Hi Andy,
thanks for your post, your insight and the explanations saved me hours! You're right about the confusion on my part about incremental redisplay. I thought it is a generic term and didn't exactly understand the way it is implemented in clim. I found out about the mechanism of updating-output yesterday and got a working example (and a vague idea, how it works internally). The mechanism is amazing and can probably save lots of coding time, but it might be a little too expensive. IIUC a redisplay function has to traverse all output records in order to find out which ones have changed. That might be too inefficient when doing redraws of changing records during pointer-motion, but I'll see about that.
I will also check your suggestions about window redrawing. I found out that a call to force-output on the pane will do the redraw on my system (Linux/X11).
-- Orm
Am Dienstag, den 05. Mai 2009 um 04:30:52 Uhr (+0000) schrieb Andy Hefner:
On Mon, May 4, 2009 at 8:08 AM, Orm Finnendahl o.finnendahl@mh-freiburg.de wrote:
Hi,
still working on my specialized browser I'm starting to implement the gui part of the application. Three questions:
- Can I update (redraw) a pane without activating it with the mouse?
"(window-refresh pane)" doesn't actually draw unless the window gets activated in the window-manager).
That sounds very odd. I could speculate at causes, but McCLIM's definition of window-refresh looks suspect anyway. I recommend using (repaint-sheet stream (window-viewport stream)) instead of window-refresh. Possibly there's a buffering issue, but in most circumstances McCLIM takes care of that for you. Try calling finish-output on the stream after drawing.
- How can I implement scrolling in the pane? The scroll bars are there
but they don't get updated if I draw off the visible region of the pane.

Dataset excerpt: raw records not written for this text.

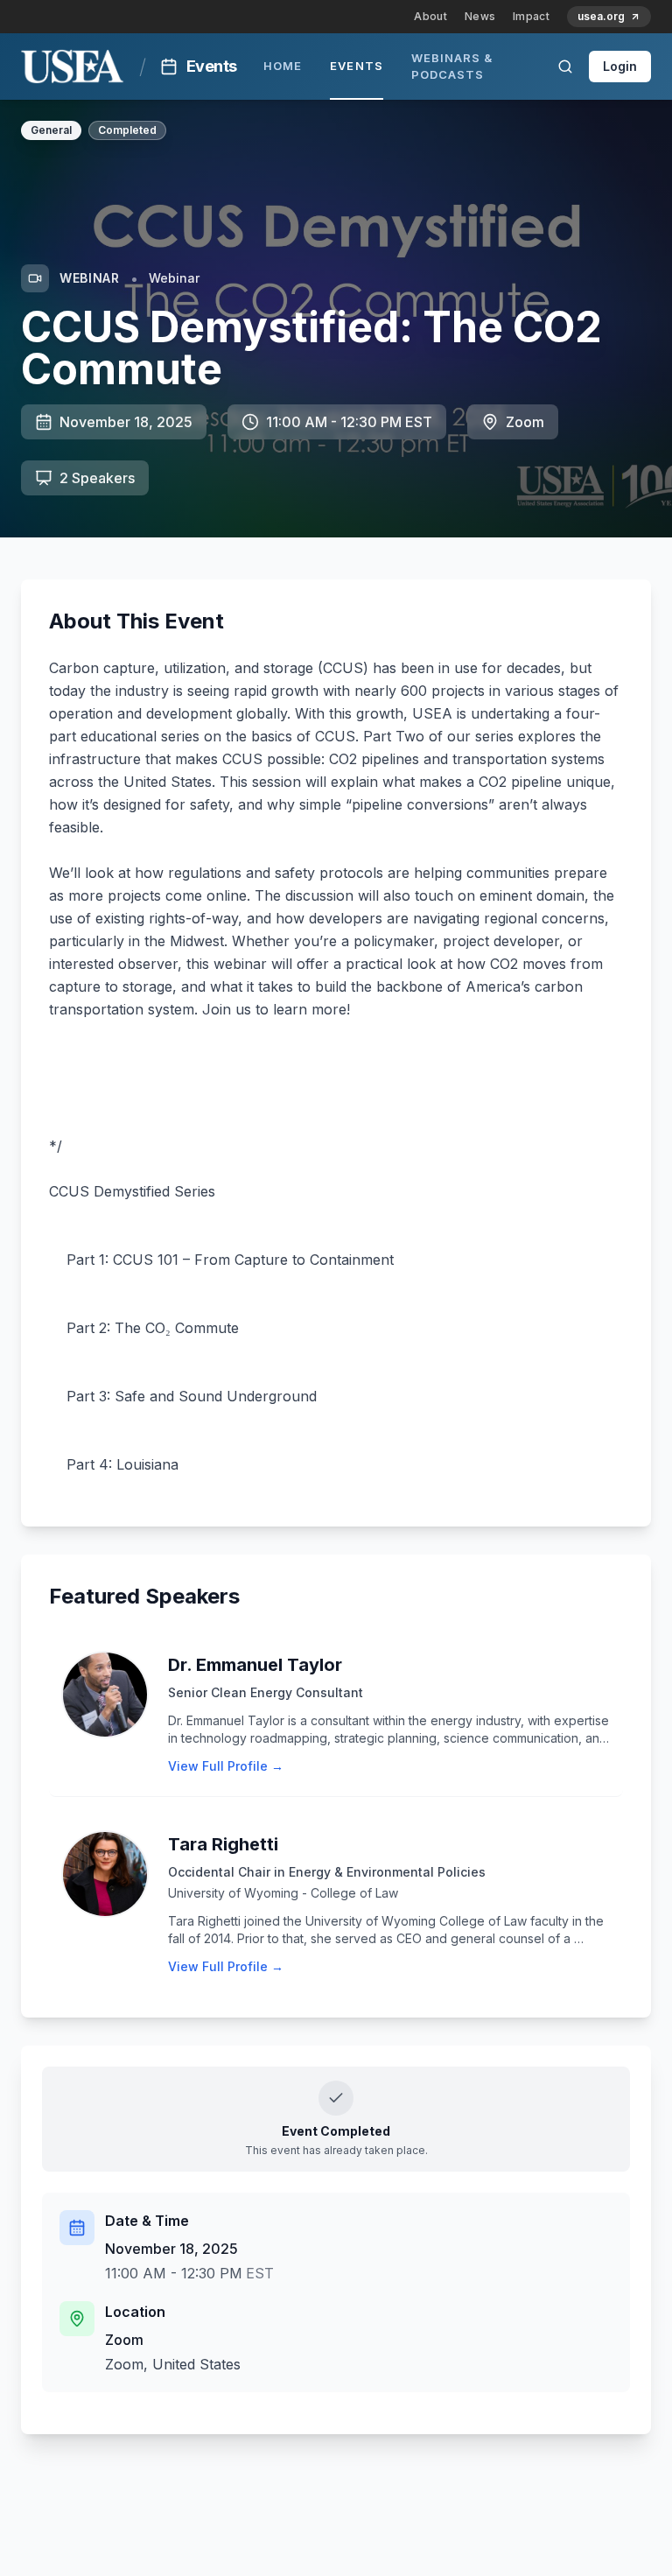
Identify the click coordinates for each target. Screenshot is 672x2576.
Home (282, 66)
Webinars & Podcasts (452, 66)
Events (356, 66)
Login (620, 66)
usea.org (601, 16)
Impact (531, 16)
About (430, 16)
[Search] (565, 66)
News (480, 16)
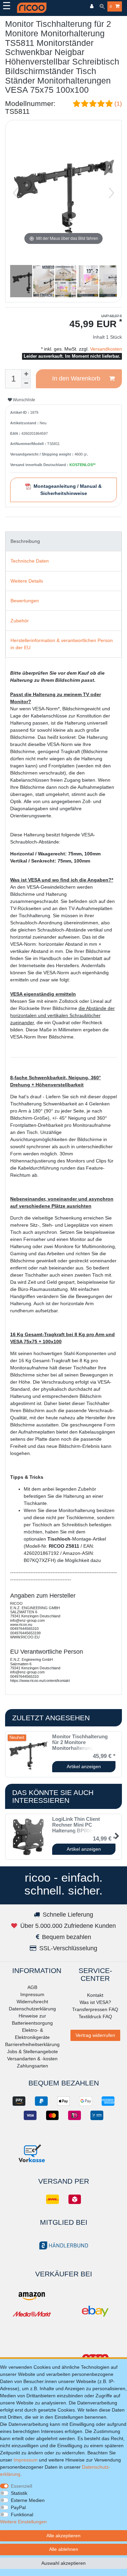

After drawing on the pane, at some point the pane has to be resized to fit the output. McCLIM tries to do this itself at appropriate times (such as at the end of lines of text, after calling the display function, or table/graph formatting), but this is somewhat expensive so the various drawing functions don't do it automatically. In particular, if you're working outside the normal paradigm of display functions, you might have to do this manually. One way is to call change-space-requirements on the pane with a width determined from the bounding rectangle of the stream-output-history. A shorter way is to call climi::fit-pane-to-output, which is what mcclim calls internally.
- Is there a straightforward way to get a reference to an output
record upon creation of the output record (to store it in the object which gets presented)?
with-output-as-presentation returns the output record of the presentation. If you mean it's the output record of the drawn lines you want, I don't know of a good way of obtaining those as such. What I do is to draw things inside with-new-output-record, which will return a standard-sequence-output-record containing your drawing, then come back and add/remove things from this record or delete it altogether.
Maybe I'm doing it wrong by trying to access the output records themselves. This is the idea: I want to present graphical objects and change the shape of some of them using incremental redisplay. As far as I see, this should be done by deleting the respective output record and redrawing it with the new properties.
I do this sort of thing all the time (directly manipulating output records) and it's a powerful approach. Incremental redisplay is a higher level facility intended to spare you from the lower level details of dealing directly with output records, using updating-output to handle caching and update of sections of the output. There might be some confusion of terminology here. Perhaps using the higher level facilities will make things simpler. I personally always go the lower level route that you seem to be taking (mostly because I understand the output recording code quite well and like to maintain complete control), but other software like Climacs and the inspector have used incremental redisplay to good effect.